According to an April 19 story at AhramOnline, Egypt’s deputy prime minister has declared that Michael will keep his position. However, Ayman Nour, the chairman of the El Ghad party who is running for president, has jumped into the midst of the controversy with the inflamatory claim that Michael “was responsible for torturing him when he was arrested in July 2007 after writing an article critical of ousted president Mubarak. Nour said that he had 16 injuries in different parts of his body as a result of the torture inflicted on him.” Predictably, Nour “expressed his solidarity with the people of Qena.”
Nour’s candidacy has drawn attention — and criticism — because it is anticipated that as president he may renounce the peace treaty between Egypt and Israel, maintaining that the “Camp David era was over,”
With Nour playing on the sentiments of the mob, and Christians reportedly forced to hide in their homes during Holy Week, the rhetoric of Michael’s opponents makes it clear that the "hope and change" which many in the West blithely expected for a post-Mubarak Egypt is not working out quickly the way they imagined.
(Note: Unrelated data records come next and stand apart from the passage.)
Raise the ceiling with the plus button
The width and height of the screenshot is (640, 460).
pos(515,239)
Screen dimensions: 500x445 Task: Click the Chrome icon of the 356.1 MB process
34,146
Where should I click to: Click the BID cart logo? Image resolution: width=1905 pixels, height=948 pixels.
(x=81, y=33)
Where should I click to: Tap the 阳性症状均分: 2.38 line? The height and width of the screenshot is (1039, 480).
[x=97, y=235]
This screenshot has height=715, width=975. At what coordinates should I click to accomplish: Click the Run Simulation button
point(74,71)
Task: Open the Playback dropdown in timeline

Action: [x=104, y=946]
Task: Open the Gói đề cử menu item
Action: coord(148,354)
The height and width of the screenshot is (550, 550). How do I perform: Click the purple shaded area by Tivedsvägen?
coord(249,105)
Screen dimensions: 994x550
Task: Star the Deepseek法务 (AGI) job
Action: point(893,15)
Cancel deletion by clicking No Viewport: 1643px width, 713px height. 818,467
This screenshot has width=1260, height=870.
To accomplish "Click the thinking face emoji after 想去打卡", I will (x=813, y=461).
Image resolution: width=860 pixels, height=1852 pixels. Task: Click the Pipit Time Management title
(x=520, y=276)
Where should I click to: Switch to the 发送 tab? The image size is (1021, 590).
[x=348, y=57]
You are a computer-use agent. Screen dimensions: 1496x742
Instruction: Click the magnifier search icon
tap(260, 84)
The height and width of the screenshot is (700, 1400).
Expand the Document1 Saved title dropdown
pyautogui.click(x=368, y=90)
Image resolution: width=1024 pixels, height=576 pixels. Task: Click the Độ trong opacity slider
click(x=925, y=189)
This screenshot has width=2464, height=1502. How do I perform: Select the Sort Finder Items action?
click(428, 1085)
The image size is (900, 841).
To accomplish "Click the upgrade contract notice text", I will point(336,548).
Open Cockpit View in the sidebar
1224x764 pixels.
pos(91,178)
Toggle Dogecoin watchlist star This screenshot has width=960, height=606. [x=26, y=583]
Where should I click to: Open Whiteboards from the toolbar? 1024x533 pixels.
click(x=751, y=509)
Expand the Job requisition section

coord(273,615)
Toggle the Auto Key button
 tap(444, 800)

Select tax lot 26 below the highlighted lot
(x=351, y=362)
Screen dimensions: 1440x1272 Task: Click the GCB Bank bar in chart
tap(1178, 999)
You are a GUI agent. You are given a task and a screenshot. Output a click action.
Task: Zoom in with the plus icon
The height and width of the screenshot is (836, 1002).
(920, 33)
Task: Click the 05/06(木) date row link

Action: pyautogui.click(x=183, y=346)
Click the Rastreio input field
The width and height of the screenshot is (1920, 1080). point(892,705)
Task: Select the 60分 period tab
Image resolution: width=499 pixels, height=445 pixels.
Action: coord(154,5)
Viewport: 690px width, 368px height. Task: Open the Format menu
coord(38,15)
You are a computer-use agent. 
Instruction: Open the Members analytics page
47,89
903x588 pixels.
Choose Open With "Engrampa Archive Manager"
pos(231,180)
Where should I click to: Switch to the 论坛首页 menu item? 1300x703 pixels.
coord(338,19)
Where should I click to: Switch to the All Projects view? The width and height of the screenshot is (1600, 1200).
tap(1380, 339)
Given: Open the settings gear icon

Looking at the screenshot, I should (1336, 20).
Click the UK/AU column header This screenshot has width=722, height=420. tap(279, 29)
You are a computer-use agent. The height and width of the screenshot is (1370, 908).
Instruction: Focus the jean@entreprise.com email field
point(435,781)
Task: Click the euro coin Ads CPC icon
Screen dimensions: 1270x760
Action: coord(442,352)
The anti-Christian campaign which had already begun before the "revolution" has steadily continued, with the burning of churches and anti-Christian riots part of a trend which is familiar to Egypt’s Coptic minority. The anti-Christian mobs understand something which is often forgotten by those in the West who imagined that the recent overthrow of Mubarak would bring change to Egypt: Egypt remains an Islamic state, and Western notions of separate realms of authority for "church" and "state" have no place in their ideology. As noted in the AP article:
A video posted on the YouTube website showed a speaker telling a crowd at the government office: "This won't work. A Copt won't implement Islamic law." According to the constitution, Islamic law is supposed to be the primary source of legislation in the country. ...
The country's most organized political opposition group, the long-banned Muslim Brotherhood, has also become more vocal about its plans, drawing on its large network of social groups and followers, which it had for long to operate under strict security oversight from the Mubarak regime.
A senior group leader caused an uproar after he was quoted in local papers as saying his group seeks to establish an Islamic state, imposing Islamic punishments — including amputating hands for theft.
"We can't sleep anymore, so we give room for this religion to thrive in Egypt. Don't let us waste this opportunity," Saad al-Husseini, a Brotherhood leader, said, according to the daily Al-Masry Al-Youm.
Each step in this year’s Islamic revolutions has been greeted by those who have tried to cast events in the imagery of Willard’s “The Spirit of ’76.” If sentiments expressed by the Muslim Brotherhood are brought to their logical conclusions, something along the lines of Jean-Leon Gerome’s classic painting, “The Slave Market,” is the more likely outcome. Even under the leadership of Hosni Mubarak, there was a place — albeit a small one — for Egypt's Coptic minority in the nation's government. Whether there will be a continuing role for such Christians in the leadership of their own nation remains to be seen.